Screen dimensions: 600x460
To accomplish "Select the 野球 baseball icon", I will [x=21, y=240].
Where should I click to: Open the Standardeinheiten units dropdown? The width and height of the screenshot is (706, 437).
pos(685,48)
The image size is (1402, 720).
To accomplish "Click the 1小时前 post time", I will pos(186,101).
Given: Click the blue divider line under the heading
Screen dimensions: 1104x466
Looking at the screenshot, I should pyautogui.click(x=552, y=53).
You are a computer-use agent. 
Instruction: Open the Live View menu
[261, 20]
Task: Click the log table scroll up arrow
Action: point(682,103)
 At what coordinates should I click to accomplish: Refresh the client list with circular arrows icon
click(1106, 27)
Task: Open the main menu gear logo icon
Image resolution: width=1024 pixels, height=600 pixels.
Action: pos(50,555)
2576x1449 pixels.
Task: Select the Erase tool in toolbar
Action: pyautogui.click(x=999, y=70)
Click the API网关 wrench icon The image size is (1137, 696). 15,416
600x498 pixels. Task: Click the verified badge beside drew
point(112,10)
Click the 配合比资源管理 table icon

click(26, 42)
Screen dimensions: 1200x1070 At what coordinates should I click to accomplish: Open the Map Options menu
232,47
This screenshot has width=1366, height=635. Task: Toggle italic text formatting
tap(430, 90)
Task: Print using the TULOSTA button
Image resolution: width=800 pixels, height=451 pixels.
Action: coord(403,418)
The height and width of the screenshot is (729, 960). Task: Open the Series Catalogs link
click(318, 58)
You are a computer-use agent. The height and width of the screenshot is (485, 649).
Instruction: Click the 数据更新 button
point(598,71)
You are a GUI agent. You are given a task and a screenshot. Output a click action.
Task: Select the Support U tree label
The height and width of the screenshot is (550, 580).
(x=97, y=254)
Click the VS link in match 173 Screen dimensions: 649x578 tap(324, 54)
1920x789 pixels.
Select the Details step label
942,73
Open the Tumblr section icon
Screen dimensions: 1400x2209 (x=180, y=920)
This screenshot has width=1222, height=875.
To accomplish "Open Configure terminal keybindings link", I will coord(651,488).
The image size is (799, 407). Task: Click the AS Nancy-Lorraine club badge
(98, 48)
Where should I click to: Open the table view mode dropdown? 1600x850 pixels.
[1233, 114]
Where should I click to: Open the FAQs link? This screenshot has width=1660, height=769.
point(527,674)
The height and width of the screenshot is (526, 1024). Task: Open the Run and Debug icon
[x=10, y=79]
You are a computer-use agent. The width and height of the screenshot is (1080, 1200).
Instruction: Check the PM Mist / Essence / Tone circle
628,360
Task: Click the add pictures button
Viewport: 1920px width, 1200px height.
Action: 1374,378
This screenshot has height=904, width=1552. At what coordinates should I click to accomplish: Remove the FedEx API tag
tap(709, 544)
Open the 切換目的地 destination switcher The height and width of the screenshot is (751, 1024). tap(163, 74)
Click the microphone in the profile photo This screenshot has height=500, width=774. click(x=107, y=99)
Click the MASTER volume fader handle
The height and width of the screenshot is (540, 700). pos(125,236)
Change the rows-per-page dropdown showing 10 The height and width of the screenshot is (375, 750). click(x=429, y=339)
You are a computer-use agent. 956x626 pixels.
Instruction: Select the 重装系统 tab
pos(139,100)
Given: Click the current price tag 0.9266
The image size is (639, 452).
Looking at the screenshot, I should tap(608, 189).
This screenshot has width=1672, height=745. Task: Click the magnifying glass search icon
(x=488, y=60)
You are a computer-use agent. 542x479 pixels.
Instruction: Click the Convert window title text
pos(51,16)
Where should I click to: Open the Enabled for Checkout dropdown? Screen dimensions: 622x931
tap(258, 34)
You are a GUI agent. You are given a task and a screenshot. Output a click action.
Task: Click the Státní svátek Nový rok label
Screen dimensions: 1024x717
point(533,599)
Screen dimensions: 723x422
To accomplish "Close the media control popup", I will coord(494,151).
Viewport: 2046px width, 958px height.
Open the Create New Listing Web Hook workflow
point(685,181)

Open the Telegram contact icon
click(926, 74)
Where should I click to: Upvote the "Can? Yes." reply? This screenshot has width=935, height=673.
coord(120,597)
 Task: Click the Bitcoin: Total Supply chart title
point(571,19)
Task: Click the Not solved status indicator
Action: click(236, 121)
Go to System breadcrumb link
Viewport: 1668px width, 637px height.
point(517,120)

------------

- **Aim of the task**:
Print again the lines of the entries above that fall between the line holding "You are a computer-use agent. The width" and the line holding "Open the 切換目的地", inclusive, exactly as they stand.

- **Solution to this exercise**:
You are a computer-use agent. The width and height of the screenshot is (1080, 1200).
Instruction: Check the PM Mist / Essence / Tone circle
628,360
Task: Click the add pictures button
Viewport: 1920px width, 1200px height.
Action: 1374,378
This screenshot has height=904, width=1552. At what coordinates should I click to accomplish: Remove the FedEx API tag
tap(709, 544)
Open the 切換目的地 destination switcher The height and width of the screenshot is (751, 1024). tap(163, 74)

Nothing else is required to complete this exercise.